If capabilities are not enabled, user mappings will be at bit wonky
and all groups and users other than the current user
will appears as nobody
/nfsnobody
.
In most cases the program should terminate cleanly and not leave any mount or children hanging.
-
https://www.man7.org/linux/man-pages/man7/user_namespaces.7.html for user namespace documentation.
-
https://man7.org/linux/man-pages/man7/capabilities.7.html for capability documentation.
-
https://man7.org/linux/man-pages/man2/prctl.2.html for
PR_SET_DUMPABLE
- Check that squashfs and mount point exists
- Unshare user and mount namespace
- Map user uid to 0 and all other uids and gids mapped 1->1
- Unshare user namespace
- Map uid 0 back to original user uid and all other uids and gids mapped 1->1
- Launch user command
gcc virt.c -o virt
gcc set_mappings.c -o set_mappings -lcap
echo "100" | tee /proc/sys/user/max_user_namespaces
sudo setcap 'cap_setuid,cap_setgid+pie' set_mappings
./virt squashfs_file mount_point cmd <optional cmd args>
Any existing folder is a valid mount point.

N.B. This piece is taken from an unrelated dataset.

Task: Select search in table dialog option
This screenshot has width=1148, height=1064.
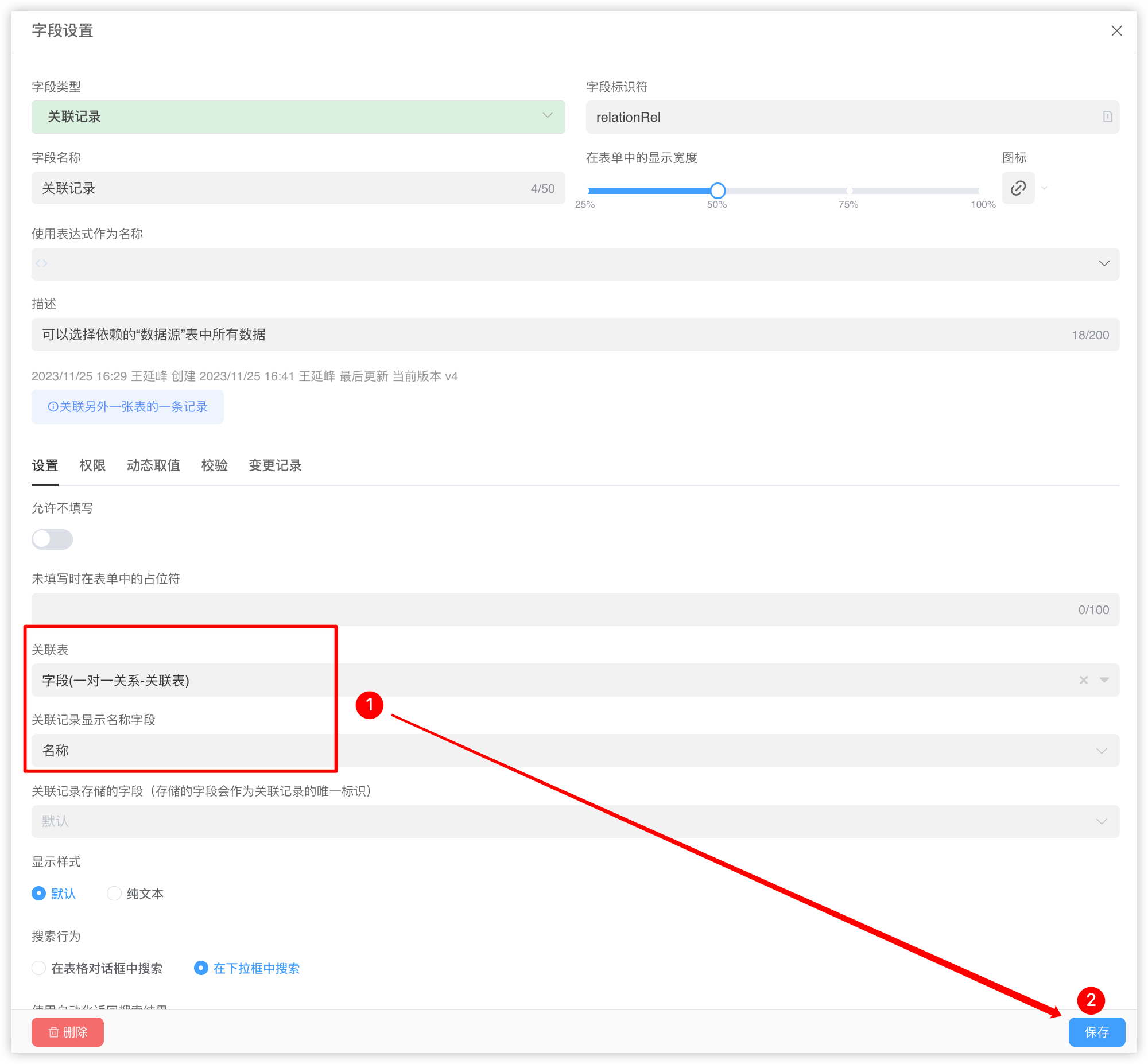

Mounting is done in a user namespace where
the user uid is mapped to 0 so so places like
/mnt
and /opt
are valid.
When a file with capabilities is executed
the "dumpable" attribute is set to the default value in /proc/sys/fs/suid_dumpable
(0 most of the time). This affects the /proc
access rights
and they are only accesible by root. So the target process
can not have the capabilites. Might be fixable with some other
program flow (if you can reverse the dumpable for a child).
Won't do this for this simple test.
User namespaces expose a larger part of the kernel code which might have not been as thoroughly tested, so bug risk is higher.